"Apartheid Stop - Albertini liberté" : un graffiti de 1986 toujours présent à Pont-d'Ain (Ain)

 

Apartheid Stop - Albertini liberté ! Pont-d'Ain (01)

Liberté pour Albertini - Neuville-sur-Ain (01)

En 1986 les mobilisations de la jeunesse sont nombreuses. C'est d'abord la lutte contre le projet de loi Devaquet qui prévoit une réforme de l'Université instaurant une sélection lors des inscriptions. C'est aussi le combat pour la libération de Nelson Mandela et de Pierre-André Albertini, coopérant français arrêté en Afrique du Sud pour avoir aidé l'ANC (Congrès National Africain, parti mis hors la loi sous le régime de l'Apartheid). C'est encore la lutte contre les emplois précaires comme les TUC.

La mobilisation lycéenne et étudiante contre le projet de loi présenté à la fin de l'année 1986 par Alain Devaquet, ministre délégué chargé de l’Enseignement supérieur et de la Recherche dans le second gouvernement de Jacques Chirac, se concentre sur les mois de novembre et décembre 1986. Le mouvement prend très rapidement une ampleur nationale. Le 4 décembre, la fin de la manifestation tourne à l'émeute sur l'esplanade des Invalides suite à l'échec des négociations entre la coordination et le gouvernement. Le lendemain, le ministre de l’Éducation, René Monory, annonce qu'il reprend le dossier. Dans la nuit du 5 au 6 décembre, suite à une nouvelle fin de manifestation violente, le Peloton des Voltigeurs Motoportés (PVM), brigades mobiles imaginées par Charles Pasqua et Robert Pandraud, fait des rondes pour rechercher des « casseurs ». Deux policiers du PVM vont matraquer jusque dans le hall d'un immeuble où il s'était réfugié, un étudiant de 22 ans, Malik Oussekine. Transporté à l'hôpital Cochin, il succombera à ses blessures. Le 6, Alain Devaquet démissionne et le 8, le projet de loi est retiré.

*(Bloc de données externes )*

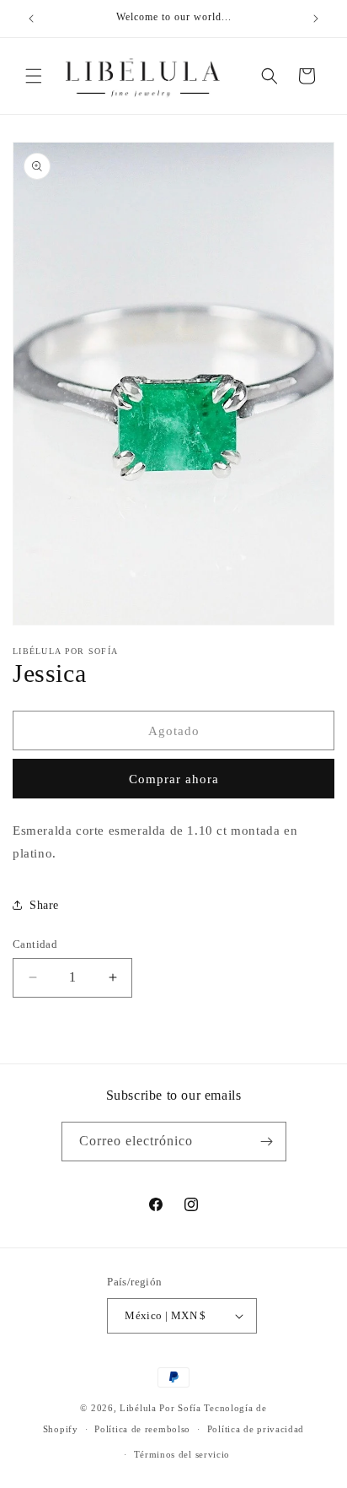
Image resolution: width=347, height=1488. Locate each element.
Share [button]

Plaque commémorative sur le trottoir devant le 20 de la rue Monsieur-le-Prince à Paris. CP : LPLT


Pierre-André Albertini, quant à lui, est un symbole du combat contre l'Apartheid en Afrique du Sud. Originaire d'Evreux (Eure), il fait des études de littérature à Paris, en classe préparatoire à l'ENS, puis à la Sorbonne.
Coopérant français affecté au département de français de l'université de Fort Hare dans le bantoustan du Ciskei, il est incarcéré à partir d'octobre 1986 dans les prisons du Ciskei, pour avoir transporté des armes pour le compte de l'ANC (parti marxiste interdit par le régime de l'Apartheid). Il est accusé d'être un « porteur de valise » et est condamné à 4 ans de prison par le tribunal sud-africain pour avoir refusé de témoigner contre des opposants au régime raciste.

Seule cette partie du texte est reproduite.